The first box I open contains a pair of old curtains. In the next box I find some crockery wrapped haphazardly in pieces of kitchen paper: a brightly coloured teapot, a quartet of stripey mugs, a large serving plate in Mediterranean blue. They are so unlike the stark white crockery downstairs that I wonder when Stephen and I bought them.

When I open the next box, I’m greeted by a series of cardboard wallets in a variety of muted colours. Lifting the flap of one, I find a collection of letters. On the front of each, in looping font and midnight-blue ink, are written two words: My darling.

A voice in my head tells me that these are private, that I have no business reading Stephen’s personal correspondence. And yet, even as the voice whispers for me to stop, I watch myself pull a letter from its envelope, begin to read. The feeling of wrongdoing prickles my skin, but as my eyes skim the first line and then the next, I am aware of the world falling silent around me.

Delving into the wallet, I pick another letter, find the same elegant handwriting and blue ink. I read line after line, have the sensation of rolling down a steep hill without anything to halt my fall. Every word is like an assault, an arrow piercing straight into my chest.

I read another letter, and then another, my eyes scanning each word, telling myself that I must be mistaken, that there has to be a simple explanation. And yet I cannot ignore the dates at the top of each one – six weeks ago, eight weeks ago, ten – my stomach churning with a truth that demands to be acknowledged.

I read letter after letter until my eyes are aching. I try to catch my breath, but it is as though a thousand tiny dust motes are trapped in my throat.

Because in my hand is a stack of love letters. Letters containing intimate details about Stephen’s life. Letters addressed to ‘my darling’, filled with outpourings of devotion.

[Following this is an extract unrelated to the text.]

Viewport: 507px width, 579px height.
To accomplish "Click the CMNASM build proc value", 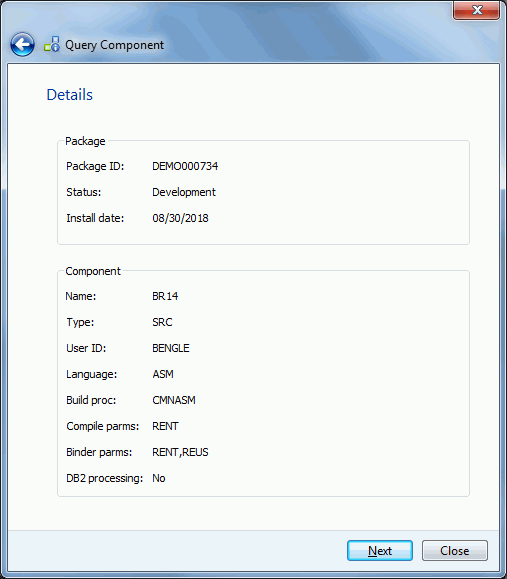I will pyautogui.click(x=174, y=400).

Every letter has been written in the last three months. The most recent, just four weeks ago.

All these letters have been written while I have been married to Stephen.

And yet none have been written by me.

Every single one is signed with the same elegant flourish. The same graceful fountain pen. The same two-syllable name. Signed by a woman I have never heard of before. A woman called Livvy.

LIVVY

BRISTOL

Livvy sat on a park bench, looking left and right, then down at her watch, wondering if it was too late to bail. Pulling out her phone, she sent her mum a quick text to ask if Leo was okay. A reply came back almost instantaneously.

He’s absolutely fine. Having a whale of a time in the garden with your dad. You take as long as you need. xxx

She had not told her parents the truth about where she was going, had said only that she needed to run some errands. With two days until the move to London, her parents had required no further explanation. Dominic was not due back from Sheffield until tomorrow afternoon, and Livvy’s To Do list seemed to be growing exponentially. She didn’t really have time to be here. She didn’t know why, in truth, she had orchestrated the meeting. Only that, since last weekend, she had been aware of a constant hum of restlessness and hoped this conversation might help resolve it.

Pulling her jacket across her chest and fastening two of the buttons, she questioned again whether she definitely wanted to do this. Whether she might be lifting the lid on Pandora’s jar, releasing something that, once escaped, could never be put back. Because even if she never told Dominic that the meeting had taken place, Livvy would know that it had. She would have to carry that secret and live with the knowledge that she had transgressed a boundary, betrayed his trust.